Instrumental diagnostics uses ultrasound of the liver and gallbladder, x-ray of the liver and biliary tract , cholescintigraphy and hepatobiliscintigraphy . [3]
More details:
Differential diagnosis
Due to the impressive list of diseases leading to acholia or accompanied by impaired bile production, differential diagnosis is a difficult task. In case of digestive disorders, it is important to differentiate between a lack of bile and a decrease in the production of gastric juice and / or pancreatic digestive enzymes.
Who to contact?
Treatment acholia
Treatment consists in eliminating the cause of acholia. Depending on the diagnosed disease, medications are prescribed:
- choleretic agents such as Cholenzym or Febichol ; preparations containing ursodeoxycholic acid - Ursonost or Ursomax ;
- hepatoprotectors L'esfal , containing milk thistle extracts Hepatofal plant , etc.
More information:
How physiotherapy treatment is carried out, read in the publication -
Physiotherapy for dyskinesia of the gallbladder and biliary tract
And herbal treatment is detailed in the article - Alternative means of treating the liver
Surgical treatment involves endoscopic interventions in cases of extrahepatic cholestasis, laser lithotripsy or laparoscopic removal of stones in the gallbladder, closure of the bile fistula, stenting of the bile ducts to expand them, etc.
Prevention
In many cases - with idiopathic conditions, autoimmune and congenital pathologies - prevention of acholia is impossible.
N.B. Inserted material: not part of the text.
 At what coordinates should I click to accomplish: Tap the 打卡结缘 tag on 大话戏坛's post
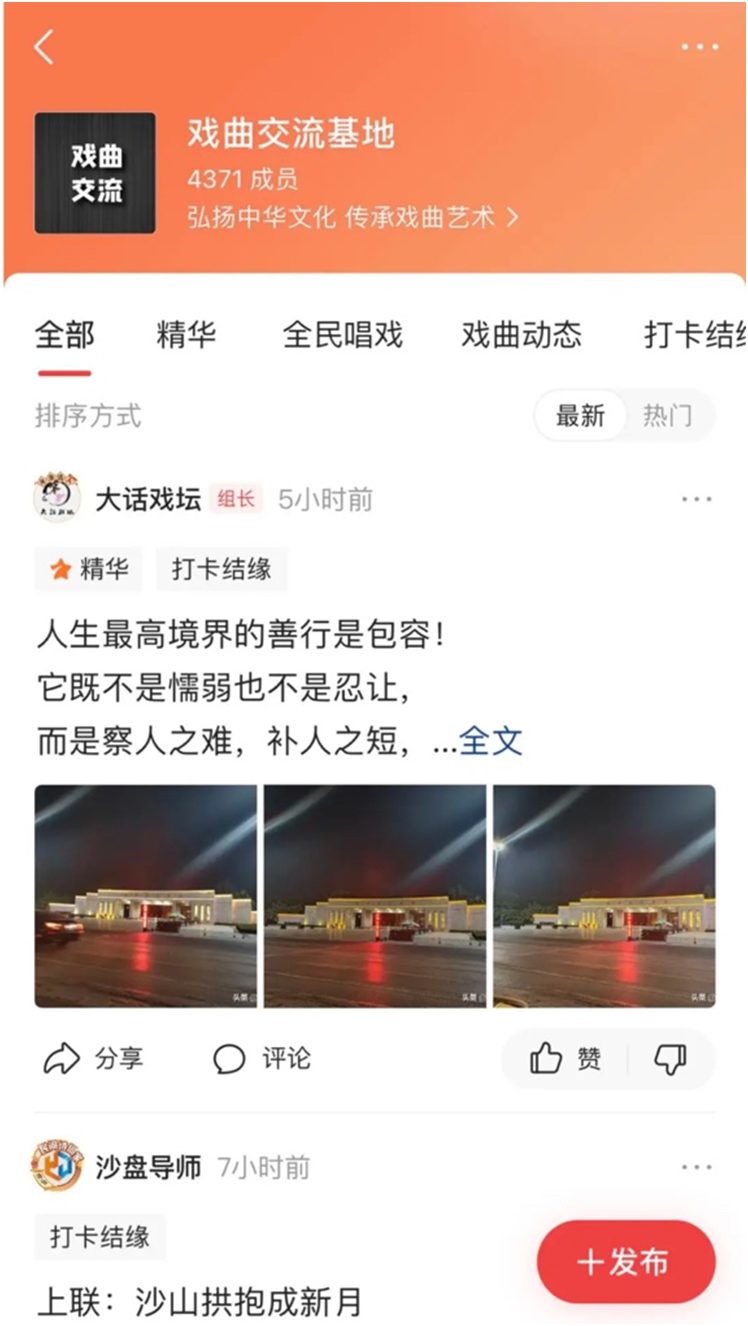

The main measures for the prevention of diseases affecting the hepatobiliary system are considered to be a balanced diet, refusal from alcohol, and a healthy lifestyle. [4]
Forecast
For most patients with acholia, the prognosis is favorable, since the level of bile acids and the effectiveness of enterohepatic circulation of bile in case of its lack can be regulated by pharmacological means.